Source document: Begin

View Full Version : Are we real?
XomaggsoX
August 2nd, 2011, 02:44 PM
okay so I have known my boyfriend for a year now. We met online but actually got really close. We dated and it always ended up he cheated on me or "messed" around with girls near him... Hes 2 years older than me and he claims he loves me... i love him to death. We have broken up so many times this year but we actually have been going out longer this time its been a month and a couple days.. Hes lied before about his picture and even his name! He lives in Texas and im in New Jersey... he claims he has cancer but he wont let me go see him. Also he wont come see me.... Are we a fake realtionship or are we real? :what:
TheMatrix
August 2nd, 2011, 02:50 PM
I am sorry to say this, but this is a fake relationship.
Unfortunately, 99% of people on dating sites are not actually interested in a relationship, but merely money.
The fact that he claims to have cancer but doesn't want anyone to se him is a big red flag - he really does want money. Who knows, if you end up dating him, you might have an alchoholic or drug-addict as your husband.

Source document: End

* Requirement A:
From the forum thread, output the part that opens with the words containing "Unfortunately, 99% of" and closes with "as your husband.".
* Requirement B:
In the forum thread, which state does the original poster's boyfriend live in?
* Requirement C:
Resume the forum thread after its last sentence and carry it on.
The records that come next are separate material with no connection to the forum thread.

Data extracts: Begin

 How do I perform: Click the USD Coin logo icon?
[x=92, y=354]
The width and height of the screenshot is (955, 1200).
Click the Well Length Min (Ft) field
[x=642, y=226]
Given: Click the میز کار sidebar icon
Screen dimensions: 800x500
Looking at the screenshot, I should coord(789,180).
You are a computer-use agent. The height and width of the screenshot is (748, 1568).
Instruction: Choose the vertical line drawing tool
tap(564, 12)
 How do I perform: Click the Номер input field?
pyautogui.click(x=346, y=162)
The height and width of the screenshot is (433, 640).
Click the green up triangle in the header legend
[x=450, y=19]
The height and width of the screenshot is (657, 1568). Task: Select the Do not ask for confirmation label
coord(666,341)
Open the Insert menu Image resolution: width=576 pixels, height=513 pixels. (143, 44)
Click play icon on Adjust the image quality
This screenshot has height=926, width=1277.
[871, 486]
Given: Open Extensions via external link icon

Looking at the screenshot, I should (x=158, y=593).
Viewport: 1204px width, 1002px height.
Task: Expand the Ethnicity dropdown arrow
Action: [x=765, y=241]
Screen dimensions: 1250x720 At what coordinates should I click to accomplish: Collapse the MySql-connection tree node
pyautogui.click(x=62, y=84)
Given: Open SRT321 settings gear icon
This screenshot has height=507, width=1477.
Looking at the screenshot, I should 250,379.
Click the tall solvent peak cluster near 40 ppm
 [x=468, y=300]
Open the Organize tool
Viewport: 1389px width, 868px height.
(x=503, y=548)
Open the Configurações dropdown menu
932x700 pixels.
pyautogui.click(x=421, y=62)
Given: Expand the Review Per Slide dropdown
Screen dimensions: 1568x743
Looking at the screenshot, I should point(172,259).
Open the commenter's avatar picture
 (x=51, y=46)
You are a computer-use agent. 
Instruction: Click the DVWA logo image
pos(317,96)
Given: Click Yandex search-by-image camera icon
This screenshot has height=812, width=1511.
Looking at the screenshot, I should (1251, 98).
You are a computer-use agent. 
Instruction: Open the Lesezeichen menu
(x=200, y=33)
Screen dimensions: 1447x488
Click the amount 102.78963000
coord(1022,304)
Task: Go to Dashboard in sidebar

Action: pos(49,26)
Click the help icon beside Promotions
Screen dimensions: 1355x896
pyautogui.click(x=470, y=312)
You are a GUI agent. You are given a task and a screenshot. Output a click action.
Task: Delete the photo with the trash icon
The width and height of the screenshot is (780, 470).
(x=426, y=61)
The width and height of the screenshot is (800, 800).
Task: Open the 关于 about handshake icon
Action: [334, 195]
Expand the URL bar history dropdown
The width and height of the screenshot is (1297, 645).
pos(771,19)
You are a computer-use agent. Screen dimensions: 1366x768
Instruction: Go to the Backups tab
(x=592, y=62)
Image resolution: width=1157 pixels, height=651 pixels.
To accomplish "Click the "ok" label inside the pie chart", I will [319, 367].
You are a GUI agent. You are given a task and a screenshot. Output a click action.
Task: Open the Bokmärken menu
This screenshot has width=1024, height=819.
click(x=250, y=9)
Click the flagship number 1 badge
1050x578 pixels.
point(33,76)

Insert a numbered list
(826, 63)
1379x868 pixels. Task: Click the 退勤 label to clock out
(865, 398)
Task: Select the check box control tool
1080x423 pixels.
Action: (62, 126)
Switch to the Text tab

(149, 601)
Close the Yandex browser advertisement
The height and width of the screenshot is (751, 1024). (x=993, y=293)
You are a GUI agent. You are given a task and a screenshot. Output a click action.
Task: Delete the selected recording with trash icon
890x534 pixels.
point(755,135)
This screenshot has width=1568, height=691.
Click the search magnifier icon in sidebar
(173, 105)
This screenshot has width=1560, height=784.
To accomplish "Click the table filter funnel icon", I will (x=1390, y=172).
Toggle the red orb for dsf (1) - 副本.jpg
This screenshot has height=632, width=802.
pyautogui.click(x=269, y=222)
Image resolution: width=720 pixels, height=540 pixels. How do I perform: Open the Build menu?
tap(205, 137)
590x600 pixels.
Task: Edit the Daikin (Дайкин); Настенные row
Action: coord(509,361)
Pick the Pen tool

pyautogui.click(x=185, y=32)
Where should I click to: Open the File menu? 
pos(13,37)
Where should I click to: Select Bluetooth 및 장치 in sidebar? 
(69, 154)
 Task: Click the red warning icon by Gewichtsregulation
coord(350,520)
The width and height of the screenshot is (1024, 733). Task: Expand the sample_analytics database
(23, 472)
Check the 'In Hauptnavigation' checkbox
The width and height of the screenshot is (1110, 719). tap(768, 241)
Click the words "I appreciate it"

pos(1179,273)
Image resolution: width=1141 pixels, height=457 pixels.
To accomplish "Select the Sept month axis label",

Data extracts: End

* Task result A:
Unfortunately, 99% of people on dating sites are not actually interested in a relationship, but merely money.
The fact that he claims to have cancer but doesn't want anyone to se him is a big red flag - he really does want money. Who knows, if you end up dating him, you might have an alchoholic or drug-addict as your husband.

* Task result B:
Texas.

* Task result C:
And you wouldn't want that -- would you?
I therefore advise you to find someone else.
Best of luck! :)
Upintheair
August 2nd, 2011, 03:16 PM
Yes, Im sorry but this just isnt a real relationship. Not only has he cheated on you, but he refuses to come see you or let you come see him, you two break up all the time, it is long distance, and you dont have any sort of physical relationship going on. You should try to separate yourself from him and find someone near you that will make you happy
XomaggsoX
August 2nd, 2011, 03:41 PM
I should shouldnt i xD
UnknownError
August 2nd, 2011, 03:55 PM
Yeh, pretty much ditch him.
HaydenM
August 2nd, 2011, 04:53 PM
There is nothing wrong with long distance, but I'm sorry if I were slowly dieing of cancer I would want to be around the people I love, and if he doesn't want you to be that person, you obviously deserve better.
Steve01
August 4th, 2011, 02:38 PM
leave him
Ambrosia
August 4th, 2011, 03:40 PM
Long distance relationships in which the couple have never met each other never work out. Or, at least, not that I have ever seen. The second you found out about him lying about his name you should have ditched him.
The fact is that you are fourteen years old and very capable of finding a guy in which you can see in person to date. You should try doing this, because people you can see can't lie about their pictures!! Online relationships usually have one or both of the people seeing real life people on the side and it's very easy to hide such a thing since you will never meet each other or be able to get near and find out.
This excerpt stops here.